The E3 statement put responsibility for failure of year-long Vienna talks to restore the JCPOA solely at Iran’s door, saying that a deal to revive the 2015 agreement was “on the table” when “we left Vienna three months ago.”

But Iran has argued that all sanctions introduced by President Donald Trump under ‘maximum pressure’ – including the 2019 executive order listing Iran’s Revolutionary Guards (IRGC) as a ‘foreign terrorist organization’ – should be removed as incompatible with the JCPOA.

While the E3 was critical of Trump’s unilateral decision in 2018 to leave the JCPOA, and established an ineffective special mechanism to continue trade with Iran, its position has edged closer to the Biden administration as it has maintained Trump’s sanction.

But this in turn has undermined the multilateral basis of the JCPOA, which was endorsed in 2015 by all powers at the United Nations Security Council, including the US. Russia and China both held the US responsible for abrogating the JCPOA, and now say that raising a resolution against Iran at the IAEA board over its pre-2003 nuclear work could undermine efforts to restore the 2015 agreement.

‘Get out of nuclear jail free card’

Iran insists it has answered IAEA questions over its past nuclear work.
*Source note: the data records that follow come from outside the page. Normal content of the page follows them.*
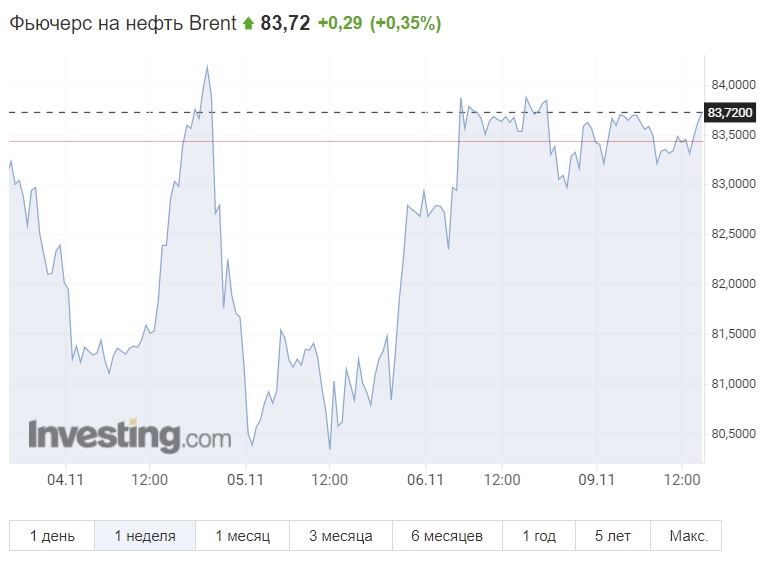
Task: Click the green up-arrow price indicator
Action: (x=248, y=23)
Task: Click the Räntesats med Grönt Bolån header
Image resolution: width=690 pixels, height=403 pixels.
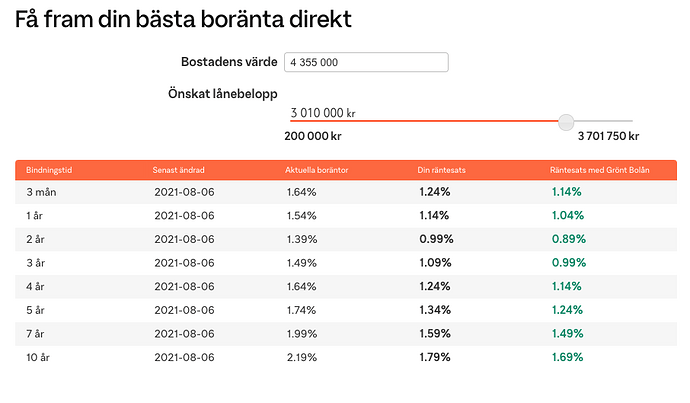Action: click(602, 170)
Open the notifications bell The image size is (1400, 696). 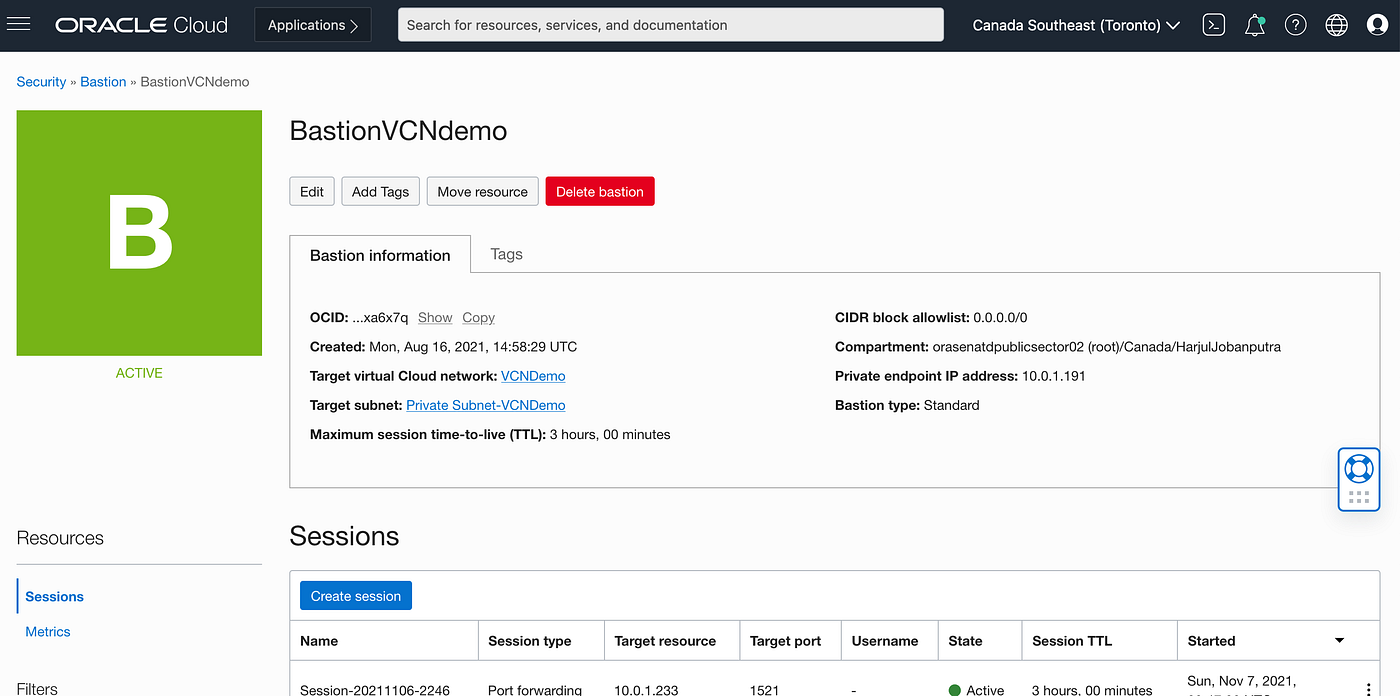click(x=1254, y=24)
The official Iranian news agency IRNA quoted Wednesday Mohammad Eslami, head of the Atomic Energy Organization of Iran, that Tehran had no hidden nuclear activities and that events at the IAEA, referring to the resolution, were part of ‘maximum pressure.’

Eslami suggested that Iran’s differences were not so much with the US but with Israel, which recently carried out military exercises simulating an attack on Iran and which is widely believed to have killed Iranian nuclear scientists and sabotaged Iran’s nuclear sites.

Like the E3, the Biden administration stresses its commitment to restoring JCPOA. Ned Price, the US State Department Spokesman, said Monday the JCPOA had put the Iranian nuclear program in a “confined box.”

Price said Trump had given Tehran “a get out of nuclear jail free card” that had led to development in Iran’s atomic program that “would have been prohibited under the JCPOA.. [with its] stringent verification and monitoring regime.” Challenged by a reporter if Iran had paid no price, the spokesman backtracked calling his comment “ maybe a bit too flip.”